Everything from the line with "You are a computer-use" to the end of the entries should be set down exactly, except the pictures.

*** Opening of DATA RECORDS ***

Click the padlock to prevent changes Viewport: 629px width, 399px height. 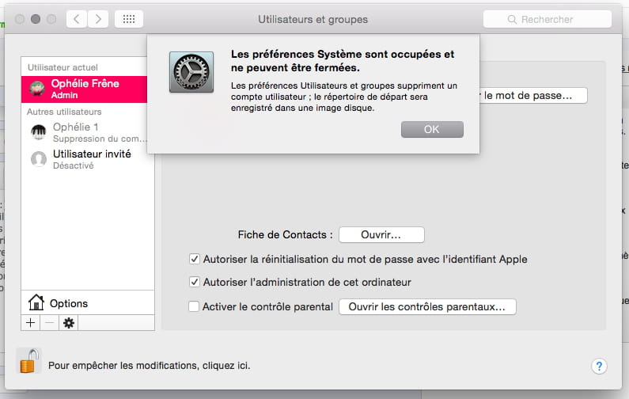point(29,361)
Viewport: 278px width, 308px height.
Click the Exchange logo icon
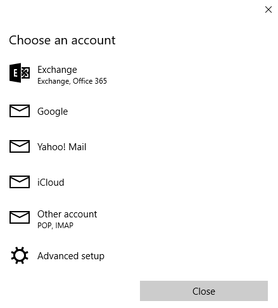point(20,73)
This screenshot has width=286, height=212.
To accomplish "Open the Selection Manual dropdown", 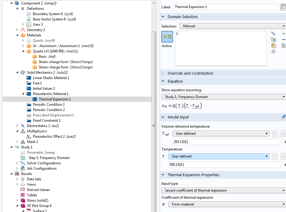I will [x=233, y=26].
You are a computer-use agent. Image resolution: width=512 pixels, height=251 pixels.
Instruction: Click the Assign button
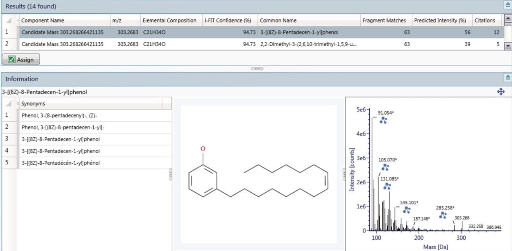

*** Close of DATA RECORDS ***

§ **EXERCISE OUTPUT**:
You are a computer-use agent. Image resolution: width=512 pixels, height=251 pixels.
Instruction: Click the Assign button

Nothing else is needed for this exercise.